• Problem requirements: Extract every line between the one with "Click inside the Width input field" and the end of the entries, both included, word for word and free of pictures.

(Extracted records)
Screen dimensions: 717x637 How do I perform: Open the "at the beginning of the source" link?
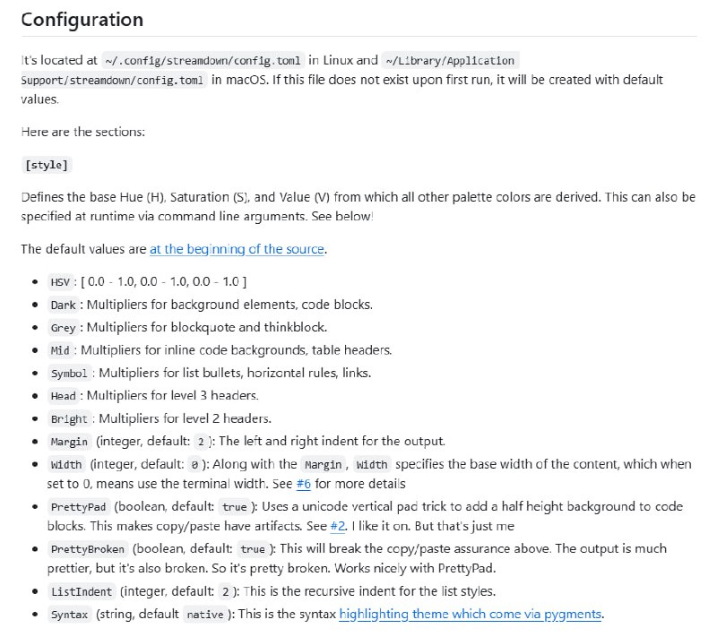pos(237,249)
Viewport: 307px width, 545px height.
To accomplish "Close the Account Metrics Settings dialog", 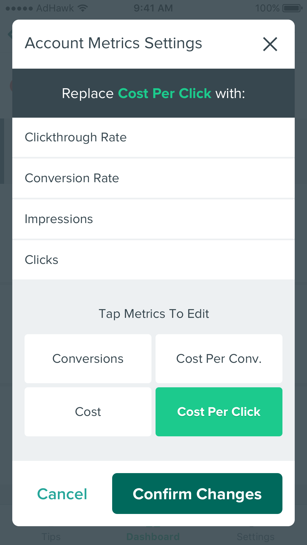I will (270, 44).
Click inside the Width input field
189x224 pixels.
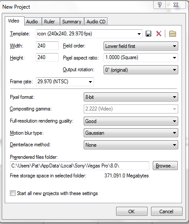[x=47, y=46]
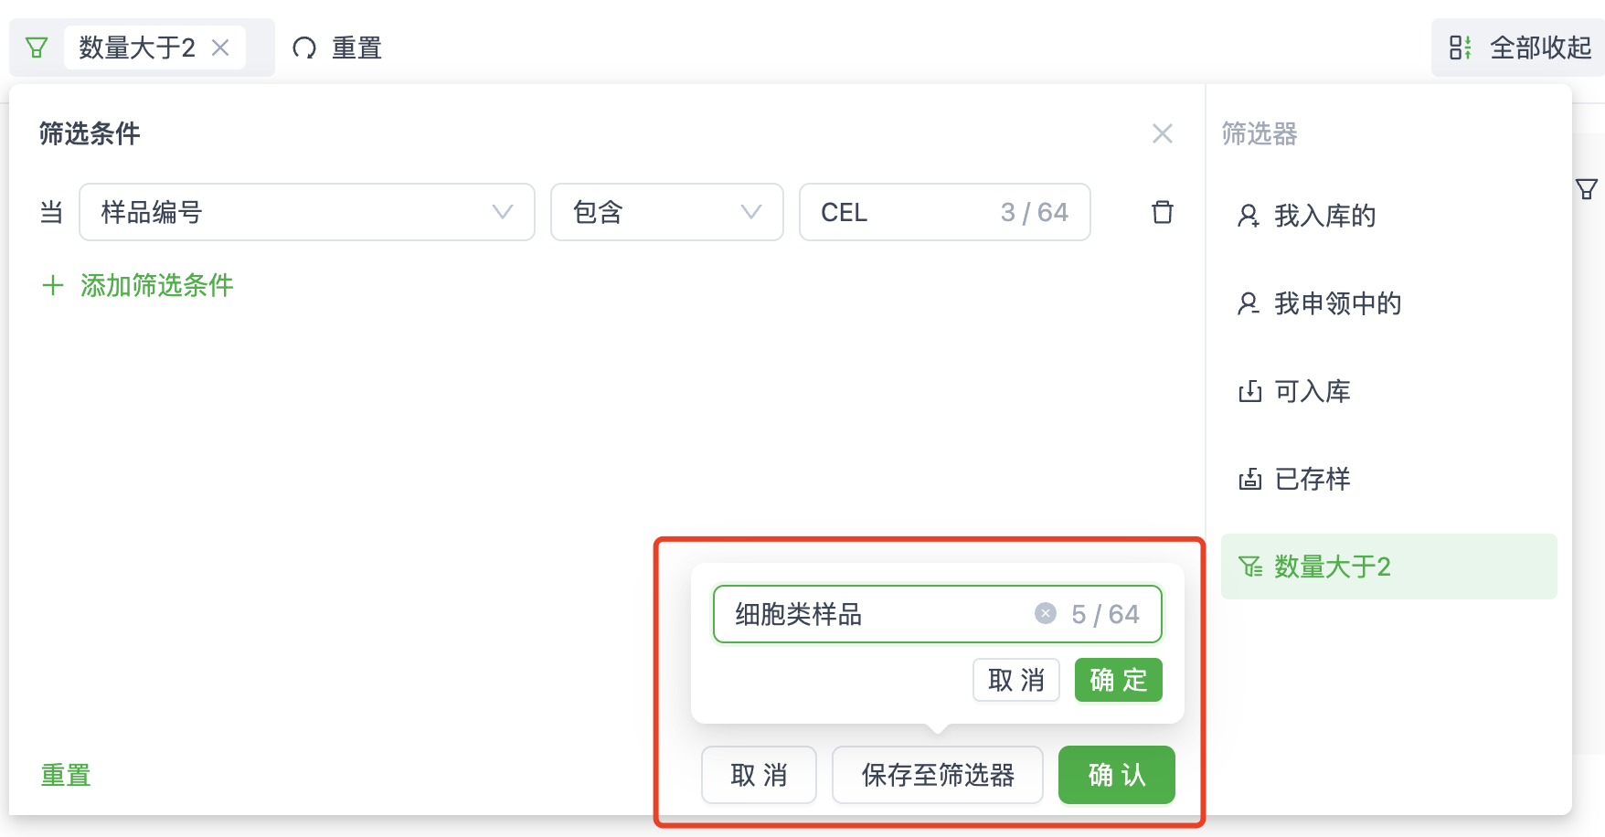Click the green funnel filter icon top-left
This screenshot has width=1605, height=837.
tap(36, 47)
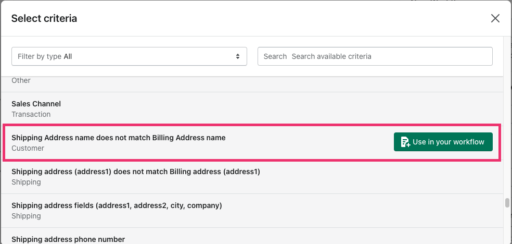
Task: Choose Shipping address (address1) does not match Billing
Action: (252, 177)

• Answer below:
Click inside the Width input field
189x224 pixels.
[x=47, y=46]
Click the green funnel filter icon top-left
This screenshot has width=1605, height=837.
tap(36, 47)
Task: Choose Shipping address (address1) does not match Billing
Action: (252, 177)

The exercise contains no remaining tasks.